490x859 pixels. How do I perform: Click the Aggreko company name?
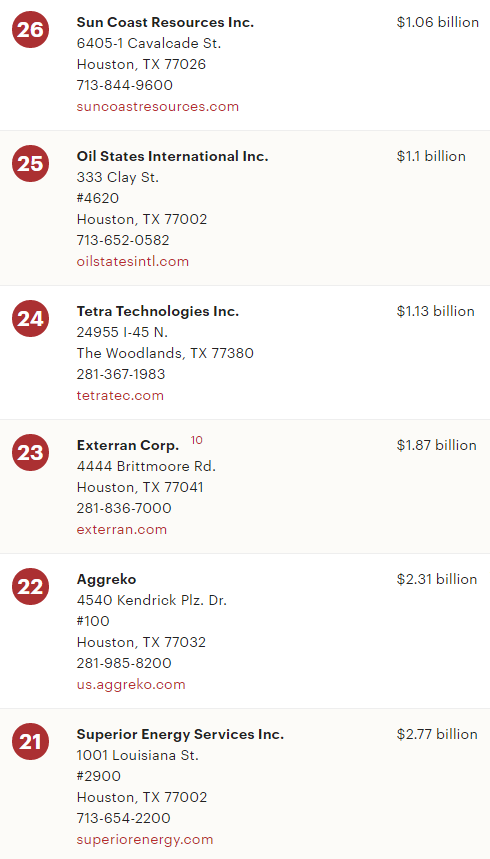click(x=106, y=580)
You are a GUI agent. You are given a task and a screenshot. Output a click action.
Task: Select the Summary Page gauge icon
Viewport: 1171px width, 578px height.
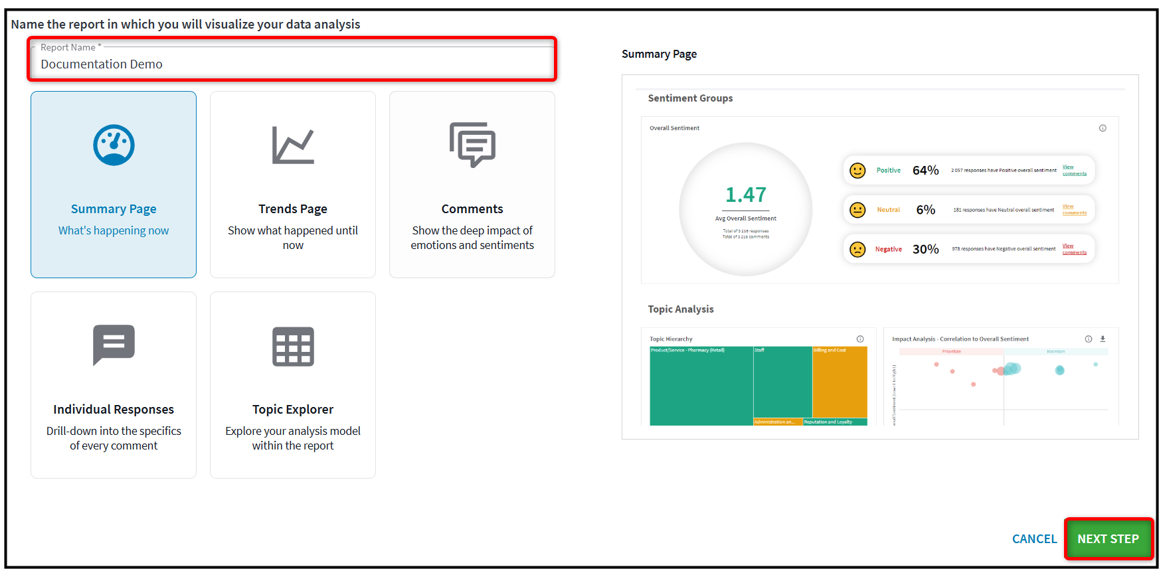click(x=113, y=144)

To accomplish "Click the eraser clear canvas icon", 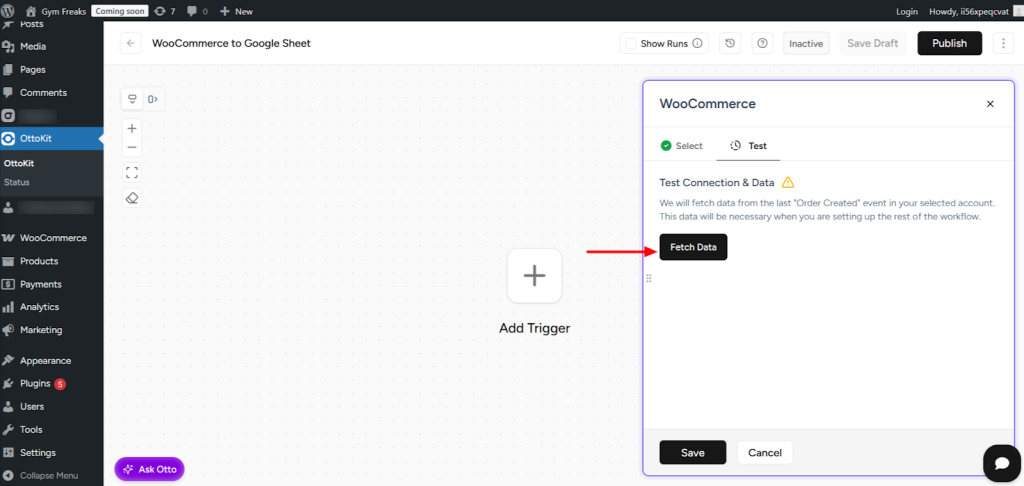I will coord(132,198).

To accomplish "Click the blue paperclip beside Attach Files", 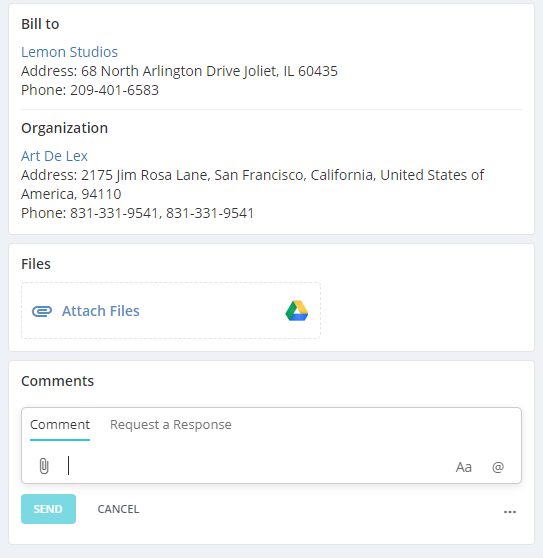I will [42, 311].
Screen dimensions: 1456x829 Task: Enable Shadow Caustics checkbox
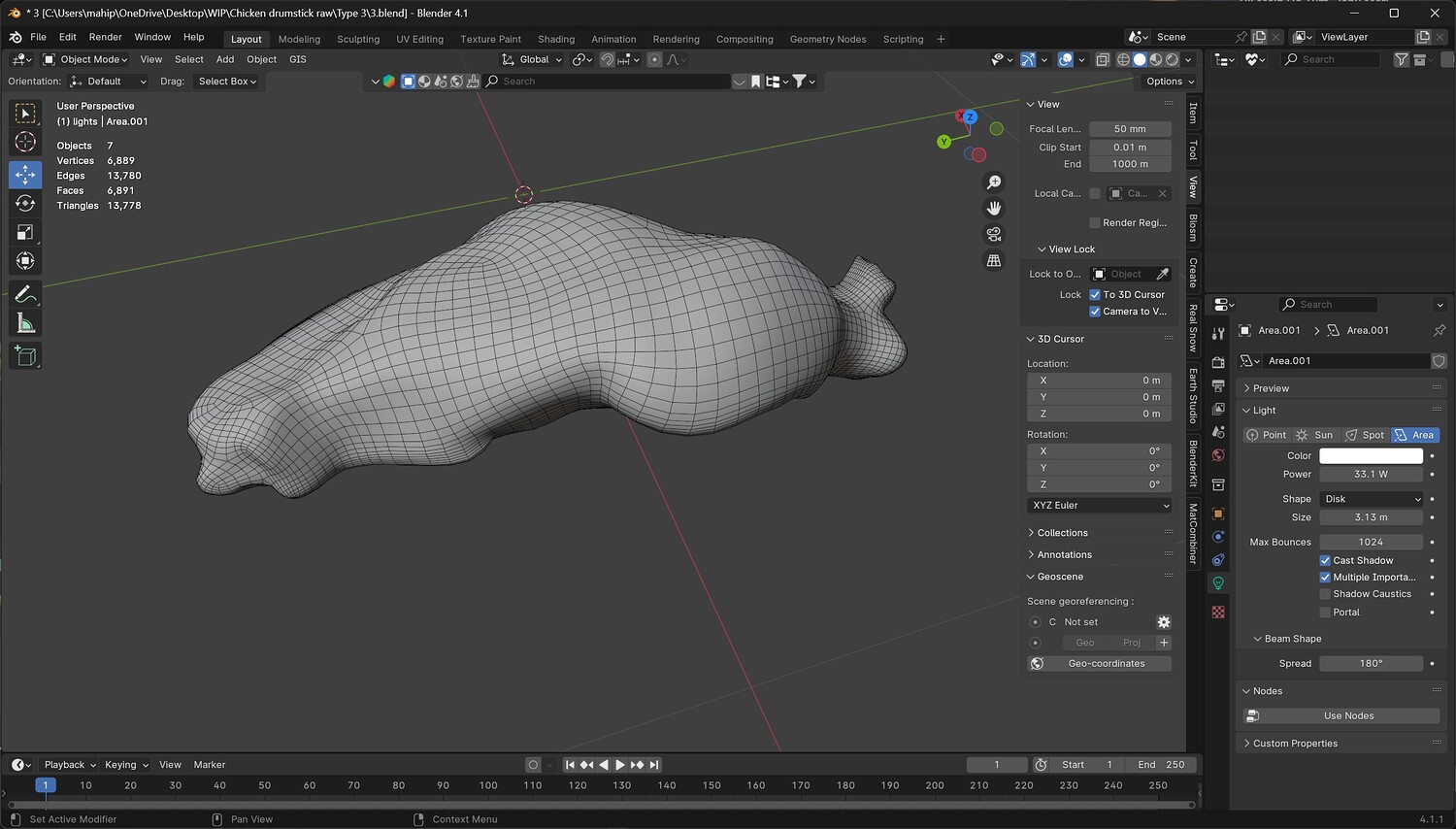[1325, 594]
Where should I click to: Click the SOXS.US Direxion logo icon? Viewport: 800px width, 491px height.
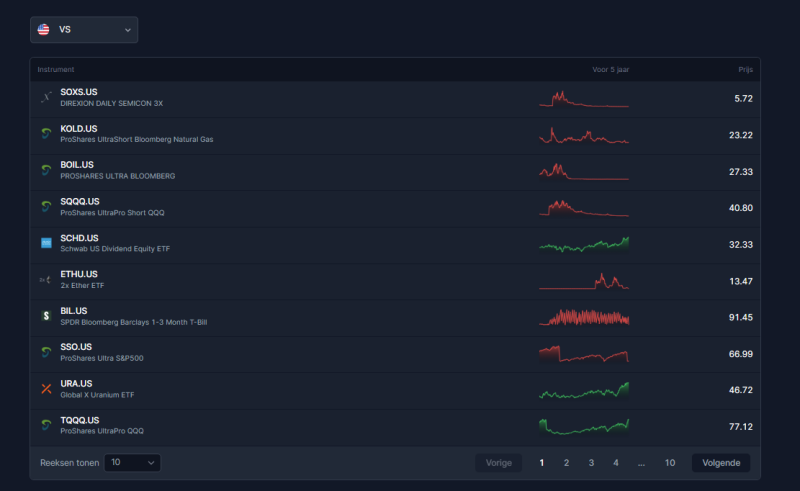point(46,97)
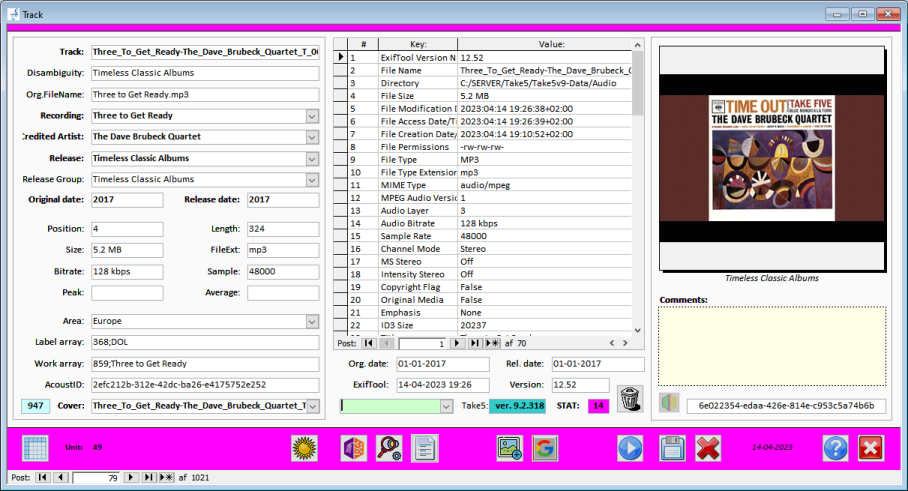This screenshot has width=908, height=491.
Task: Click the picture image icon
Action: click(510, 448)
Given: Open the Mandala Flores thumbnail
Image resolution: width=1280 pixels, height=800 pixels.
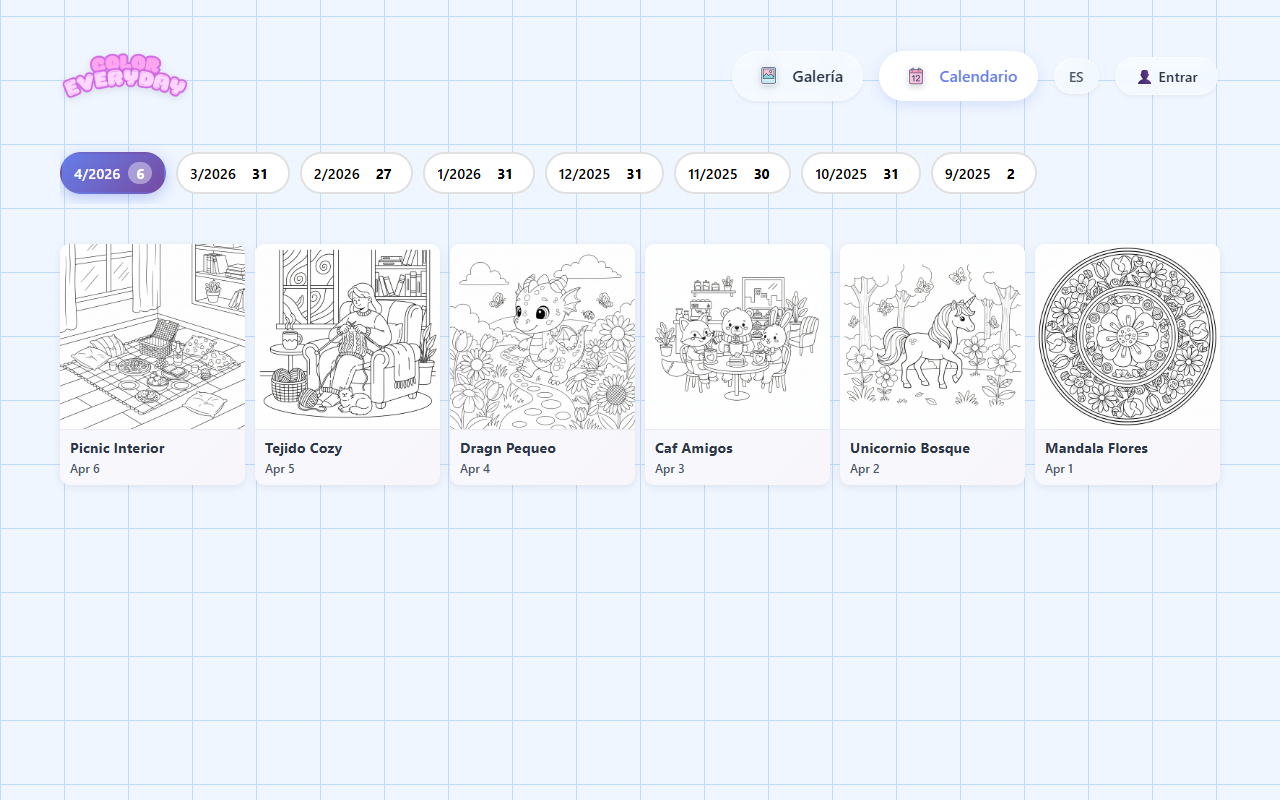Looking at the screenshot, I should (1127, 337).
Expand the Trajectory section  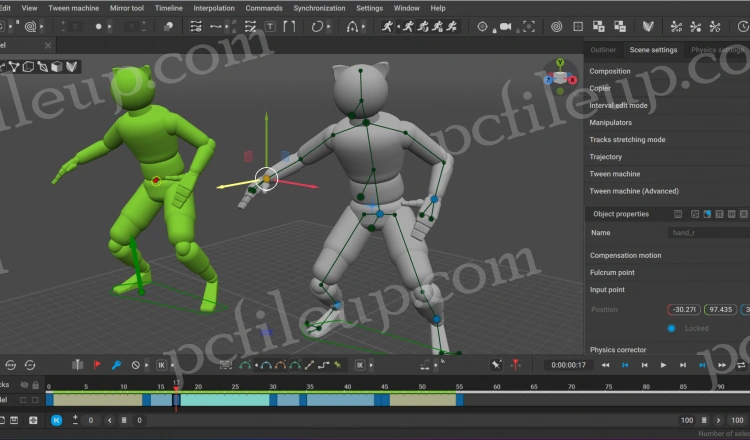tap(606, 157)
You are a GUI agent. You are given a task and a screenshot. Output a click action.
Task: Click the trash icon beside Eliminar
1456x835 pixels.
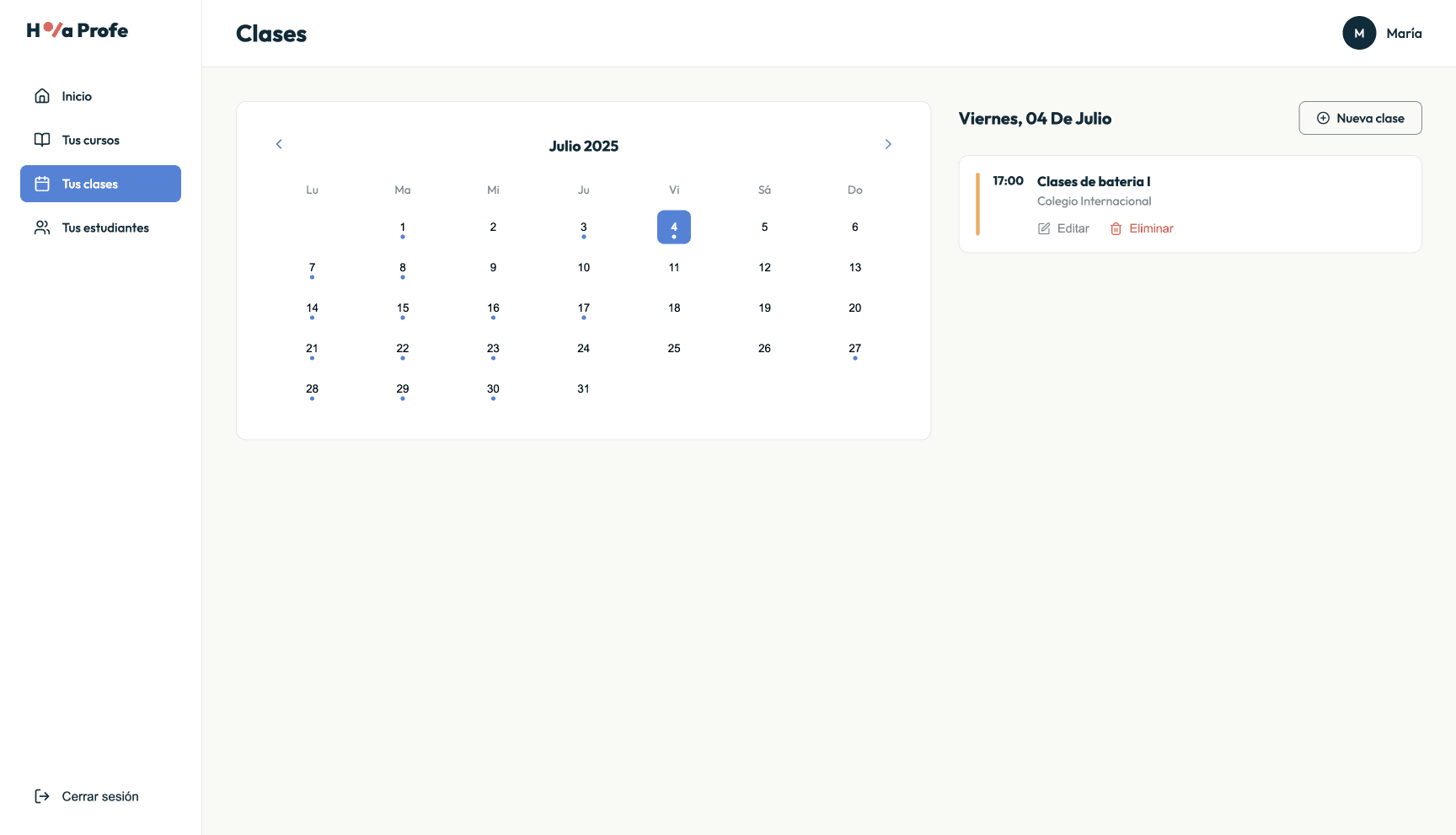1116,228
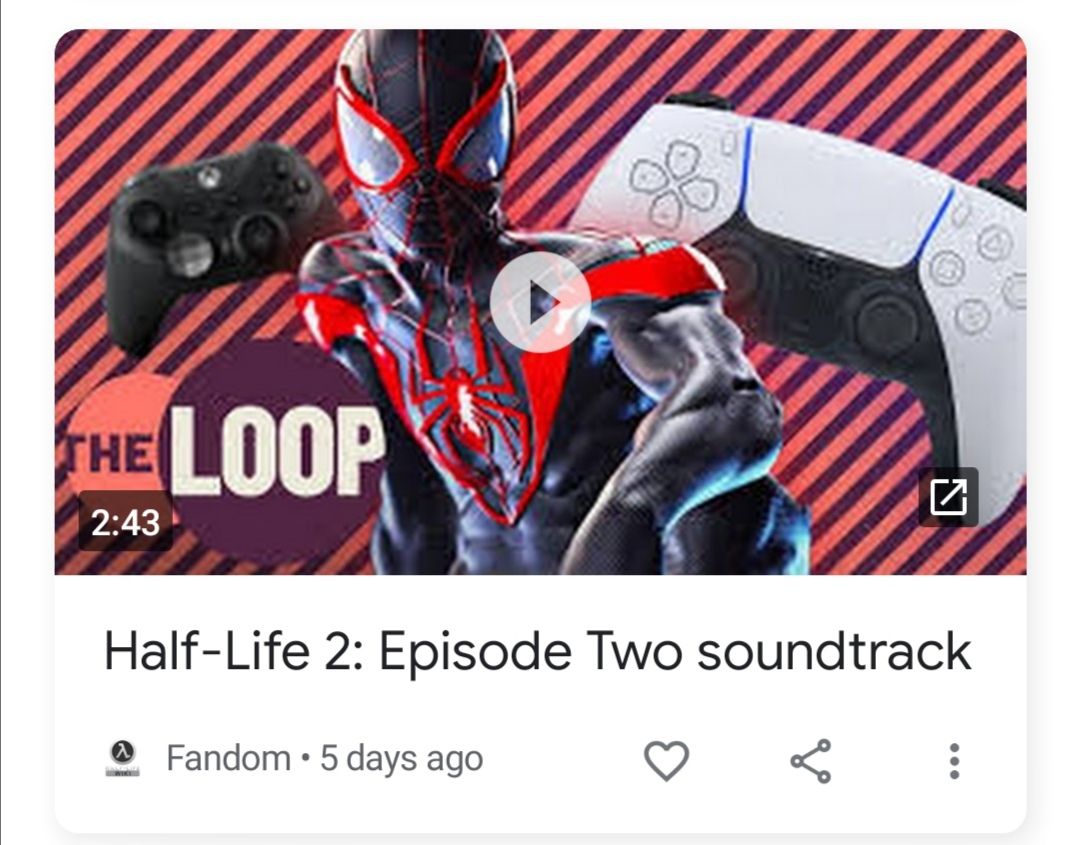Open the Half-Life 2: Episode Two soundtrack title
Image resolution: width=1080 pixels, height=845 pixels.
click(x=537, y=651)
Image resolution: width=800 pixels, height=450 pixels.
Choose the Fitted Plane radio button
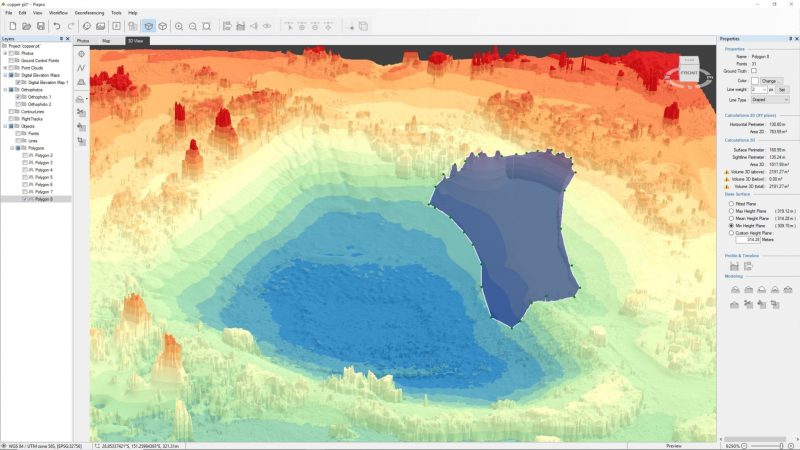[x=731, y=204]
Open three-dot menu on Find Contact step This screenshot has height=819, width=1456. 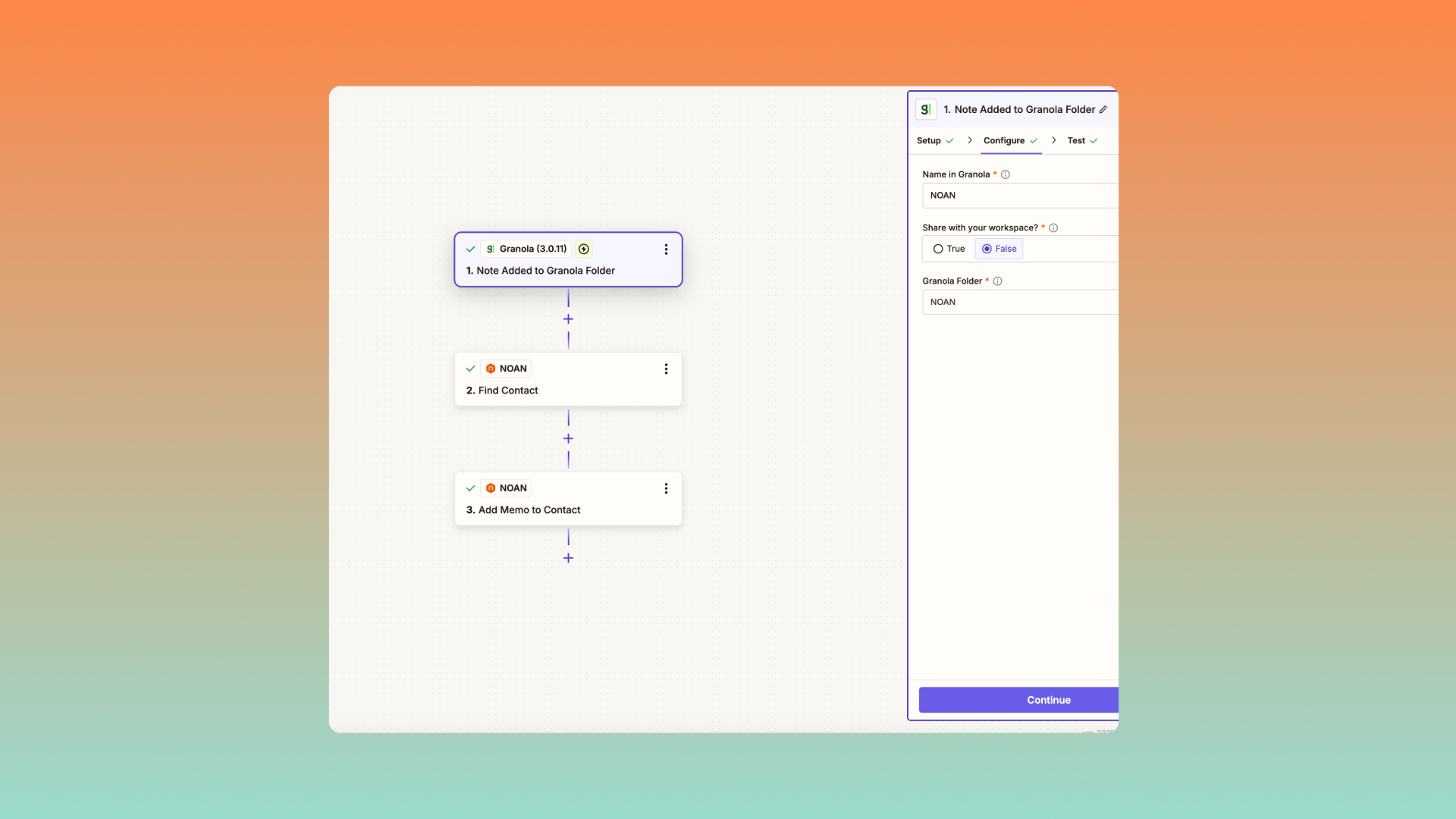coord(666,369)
:::::
- **WRITTEN REQUEST**: Pull out every line of the listing that contains the string "Viewport", matching case exactly.

- **FULL SOLUTION**:
Viewport: 1171px width, 578px height.
Where should I click to: Click the SOXS.US Direxion logo icon? Viewport: 800px width, 491px height.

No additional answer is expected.